_PROBLÈME COURT 1_. D'après l'allocution sur la sécession du Québec, depuis combien de temps le débat sur la séparation du Québec s'étire-t-il ?
_PROBLÈME COURT 2_. Prolongez l'allocution sur la sécession du Québec à partir de sa dernière phrase.
----- EXTRAIT FOURNI
NOTES POUR UNE ALLOCUTION DEVANT L'ASSOCIATION DU BARREAU CANADIEN

MONTRÉAL

LE 23 MARS 1998


Vous qui êtes juristes savez que l'on ne saurait plaider une cause devant l'opinion publique, surtout lorsqu'elle a déjà été entendue par la Cour suprême. Je n'ai donc pas l'intention de vous présenter à nouveau les arguments que nous avons soumis dans le cadre du renvoi sur la dimension juridique d'une sécession unilatérale. Mon propos est tout autre. Ce que je voudrais examiner avec vous, ce sont les conséquences pratiques qu'une telle déclaration unilatérale d'indépendance entraînerait pour les citoyens du Québec.

Le débat sur la séparation-indépendance-souveraineté-sécession du Québec s'étire depuis plus de trente ans. On pourrait en déduire que tous les aspects de la question ont été explorés à fond. En fait, une dimension essentielle du problème a été presque entièrement négligée.

Le débat s'est en effet centré sur le «pourquoi», mais a négligé le «comment». On s'est demandé «pourquoi» faire ou non l'indépendance, sans s'arrêter vraiment à se demander «comment» cette indépendance pourrait se faire, c'est-à-dire comment le Québec pourrait passer du statut de province canadienne à celui d'État indépendant.

Les partis indépendantistes ont certes une thèse bien arrêtée à cet effet. Jusqu'à récemment, toutefois, celle-ci n'avait pas été discutée autrement que de façon superficielle.

En vertu de cette thèse, le gouvernement indépendantiste monopolise la procédure, fort de sa majorité à l'Assemblée nationale. Une fois élu, il détermine seul si l'accession à la souveraineté doit passer par deux référendums comme en 1980, ou par un seul comme en 1995. Cette consultation populaire est fixée et interprétée par lui seul, au moment qui lui semble opportun, avec la question qu'il lui plaît de poser. Une majorité simple lui suffit pour proclamer l'indépendance et ce changement de statut vaut pour tout le territoire du Québec. La négociation avec le Canada peut se faire avant ou après la déclaration d'indépendance, le gouvernement gardant la liberté de se déclarer indépendant à tout moment s'il n'aime pas la tournure des négociations. Il est en position de force au point même de pouvoir claquer la porte en laissant derrière lui sa part de la dette, menace que réitérait encore récemment M. Gilles Duceppe.

Tel est, si l'on peut dire, le credo indépendantiste sur la procédure de sécession. Quiconque met en doute ce credo se fait traiter d'antidémocrate, d'ennemi du Québec et j'en passe.
----------
----- DONNÉES PRÉSENTÉES
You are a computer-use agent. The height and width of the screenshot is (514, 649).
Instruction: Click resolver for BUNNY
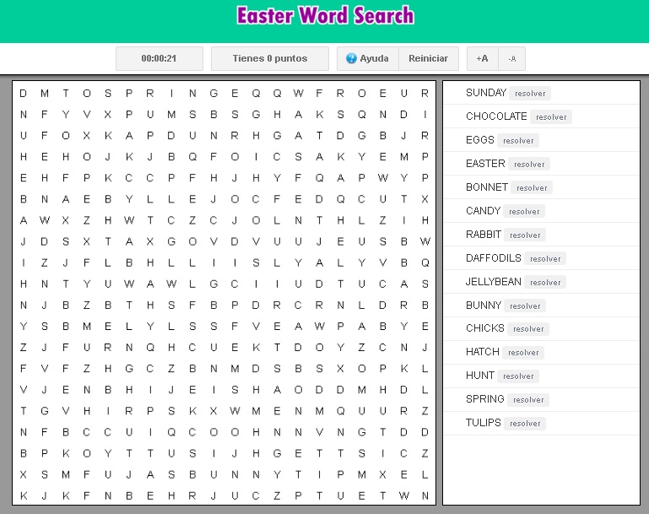click(525, 306)
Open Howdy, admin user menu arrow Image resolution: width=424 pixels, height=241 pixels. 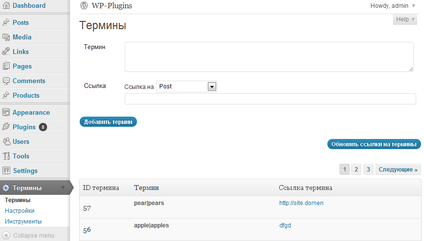(413, 6)
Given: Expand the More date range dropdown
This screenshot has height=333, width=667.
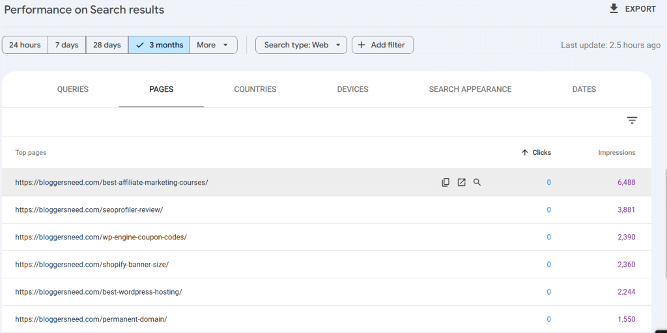Looking at the screenshot, I should click(x=213, y=45).
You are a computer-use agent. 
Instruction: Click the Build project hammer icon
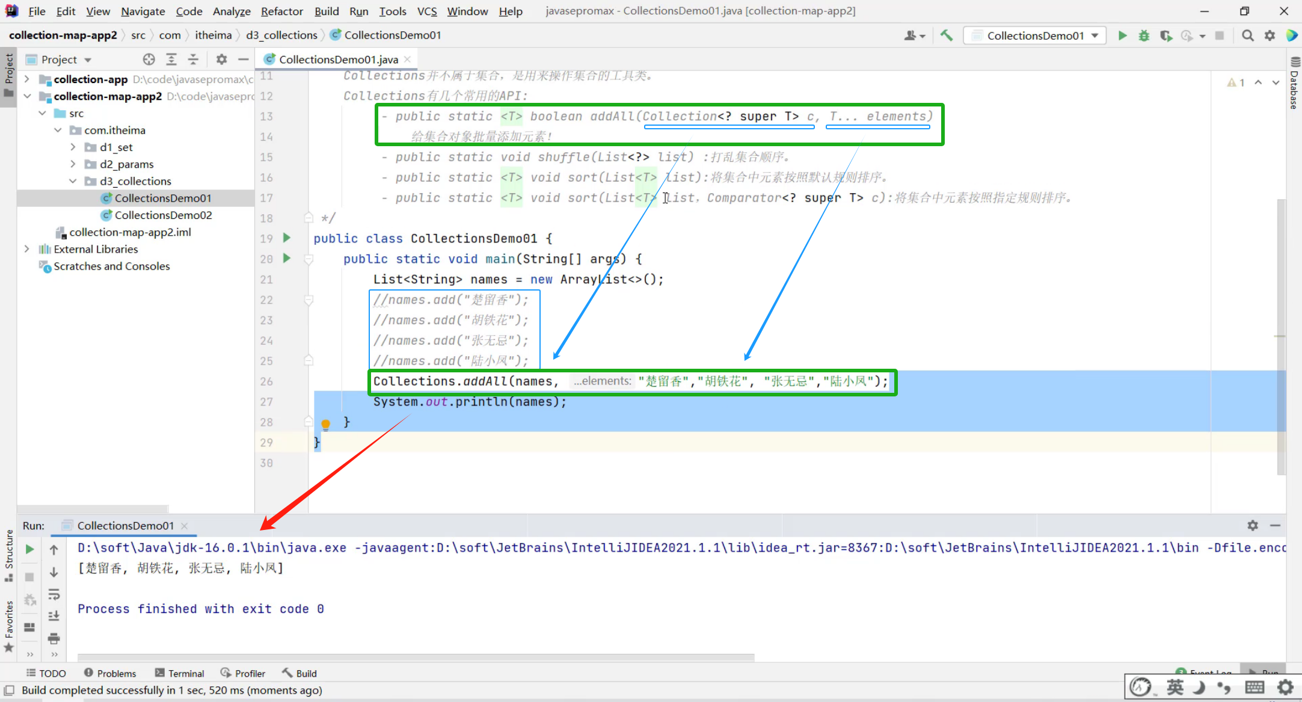[x=947, y=35]
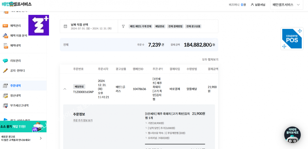308x149 pixels.
Task: Click the 배민셀프서비스 logo
Action: pos(16,4)
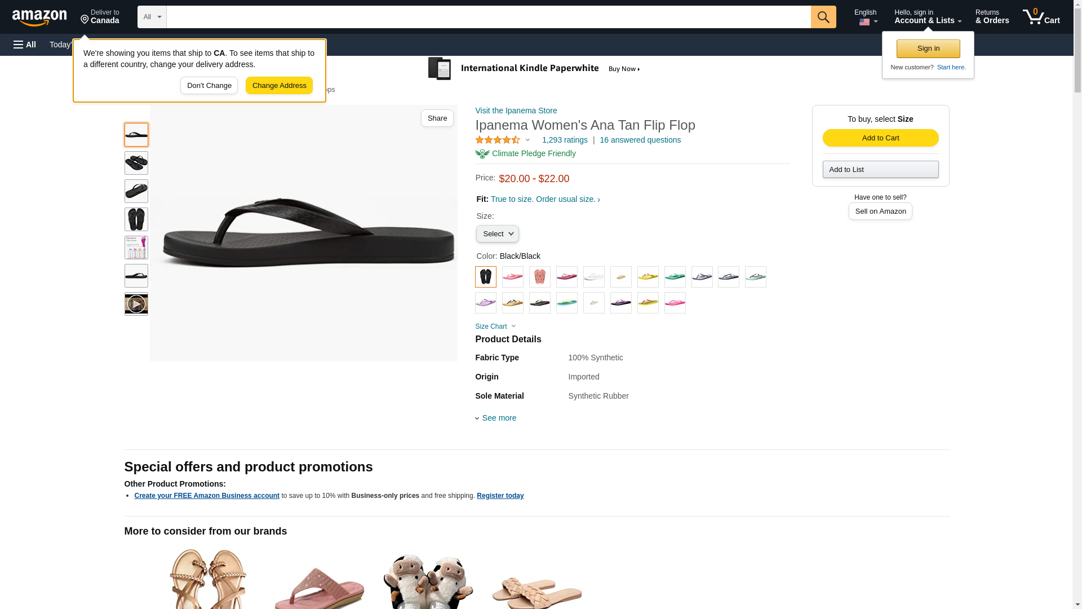This screenshot has height=609, width=1082.
Task: Open the star rating breakdown popover
Action: (503, 140)
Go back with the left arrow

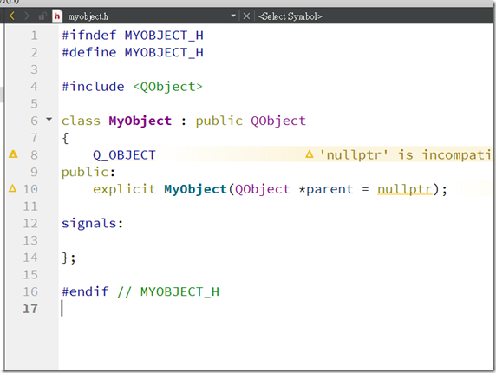tap(12, 16)

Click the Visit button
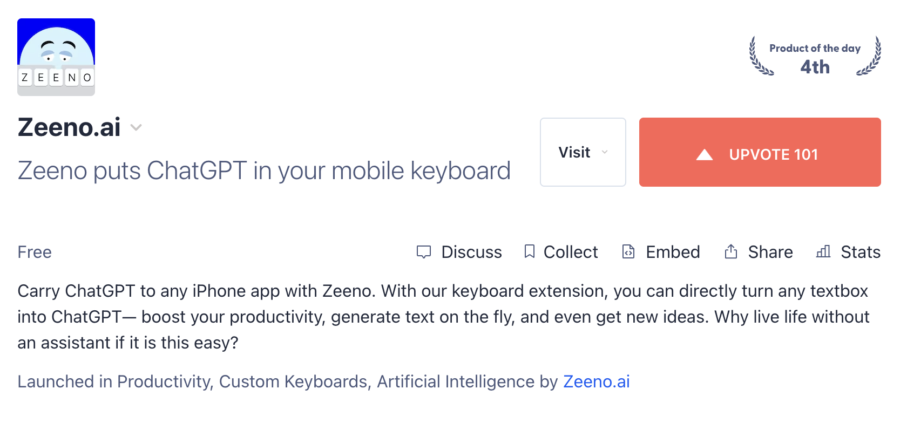point(583,152)
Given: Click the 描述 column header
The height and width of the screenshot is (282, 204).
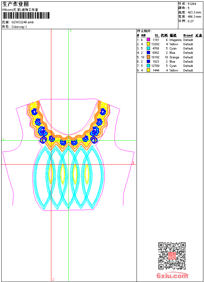Looking at the screenshot, I should pos(173,35).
----------
_RÉPONSE ATTENDUE 1_. Depuis plus de trente ans.

_RÉPONSE ATTENDUE 2_.
Mais ne nous laissons pas intimider et essayons de départager le vrai du faux. Ce qui me semble vrai, c'est que nous, Québécois, ne serons jamais retenus dans le Canada contre notre volonté très clairement exprimée. Il me paraît cependant inexact de prétendre que seul notre gouvernement provincial peut apprécier cette volonté des Québécois. De plus, il est erroné de penser que ce gouvernement pourrait seul déterminer ce qui serait négociable et ce qui ne le serait pas et dicter les termes de la sécession.

Déjà une sécession mutuellement consentie poserait d'énormes problèmes pratiques. Une déclaration unilatérale d'indépendance créerait des difficultés concrètes insurmontables. Permettez que j'examine avec vous pourquoi.

Les difficultés pratiques d'une sécession unilatérale

Si la sécession devait être tentée au Canada, ce serait la première fois que l'on scinderait une démocratie bien établie. Ce serait la première fois qu'on entreprendrait de retirer à des citoyens qui veulent la garder une citoyenneté conférant des droits aussi étendus que la nôtre. Ce serait la première fois qu'une sécession serait tentée alors qu'existent une charte des droits, des groupes organisés pour défendre les intérêts les plus divers, des droits minoritaires bien reconnus, des responsabilités fiduciaires envers les Autochtones. Jamais jusqu'à présent n'a-t-on tenté de départager des bureaucraties publiques aussi complexes et élaborées, avec un secteur public qui représente près de la moitié de la richesse collective.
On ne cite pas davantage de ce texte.